For the rest of us, there are alternative means.

There were a couple that I managed to do by using the good old Goblin Glider kit to jump off from the vineyard level above Moonlit Landing to glide on down to the person I needed to speak to or the dingus I needed to acquire or modify.  From there I used the whistle you get when you open up world quests… and this may be the best thing ever for those who don’t have flying yet… that summons a flying mount to take you to the nearest flight point.

And then there were a couple I did by the brute force corpse and revive method.  I didn’t start out with that as a plan, but I had to speak to three NPCs in the midst of the area and I failed at stealth and speed, so I just ran to a safe spot near the first one and died.  Then I ran back as a spirit, revived, spoke to the NPC, then ran for the next one, died in a safe spot, revived, and then again for the third one.

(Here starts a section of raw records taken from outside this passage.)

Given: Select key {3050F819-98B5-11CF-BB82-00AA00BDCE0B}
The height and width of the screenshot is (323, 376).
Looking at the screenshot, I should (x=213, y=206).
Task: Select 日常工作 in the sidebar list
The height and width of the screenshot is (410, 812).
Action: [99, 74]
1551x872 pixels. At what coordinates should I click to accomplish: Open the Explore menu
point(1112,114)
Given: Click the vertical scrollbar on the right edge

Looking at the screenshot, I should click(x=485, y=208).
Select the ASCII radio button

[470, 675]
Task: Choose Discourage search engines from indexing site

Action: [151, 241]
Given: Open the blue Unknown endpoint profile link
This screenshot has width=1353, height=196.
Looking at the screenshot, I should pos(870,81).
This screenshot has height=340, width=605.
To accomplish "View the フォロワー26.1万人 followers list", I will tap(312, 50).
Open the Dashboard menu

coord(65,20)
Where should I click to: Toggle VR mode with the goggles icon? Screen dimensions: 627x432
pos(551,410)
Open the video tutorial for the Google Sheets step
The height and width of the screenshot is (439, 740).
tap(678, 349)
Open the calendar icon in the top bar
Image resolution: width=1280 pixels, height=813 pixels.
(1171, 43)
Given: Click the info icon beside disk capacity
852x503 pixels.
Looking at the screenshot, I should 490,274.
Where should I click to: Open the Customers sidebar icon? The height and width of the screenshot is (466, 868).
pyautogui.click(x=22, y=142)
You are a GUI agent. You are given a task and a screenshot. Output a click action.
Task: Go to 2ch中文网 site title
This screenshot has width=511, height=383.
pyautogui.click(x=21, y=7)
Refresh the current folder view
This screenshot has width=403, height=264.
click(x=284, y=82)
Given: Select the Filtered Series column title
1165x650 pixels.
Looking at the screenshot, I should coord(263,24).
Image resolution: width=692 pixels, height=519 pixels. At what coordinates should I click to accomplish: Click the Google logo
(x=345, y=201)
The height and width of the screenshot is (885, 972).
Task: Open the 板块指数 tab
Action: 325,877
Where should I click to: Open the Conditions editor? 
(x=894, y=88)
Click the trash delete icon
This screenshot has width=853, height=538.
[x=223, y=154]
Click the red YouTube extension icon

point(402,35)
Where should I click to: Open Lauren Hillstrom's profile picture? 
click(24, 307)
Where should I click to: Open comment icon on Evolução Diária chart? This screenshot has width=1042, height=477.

Finally, I had to kill some of the elites for drops.  Again, killing one is possible, but getting a group means you die.  I found a couple on the periphery and pulled them out into the water to take them down, a plan that worked three out of four times.

Fighting my pull in the water

The first time I did it I didn’t see the other guards behind something on the dock, but still managed to slay my target before dying, so I could loot him after I revived.

It wasn’t horrible, and it did provide a challenge of sorts with a few possible solutions, but I could see those quests being a real barrier to some people.  I told my daughter that when she gets there I’ll help her out, either healing for her DK if we need to brute force some of it or flying her in for some of the trickier ones.  But she might not need my help as she is generally more savvy at that sort of thing than I am.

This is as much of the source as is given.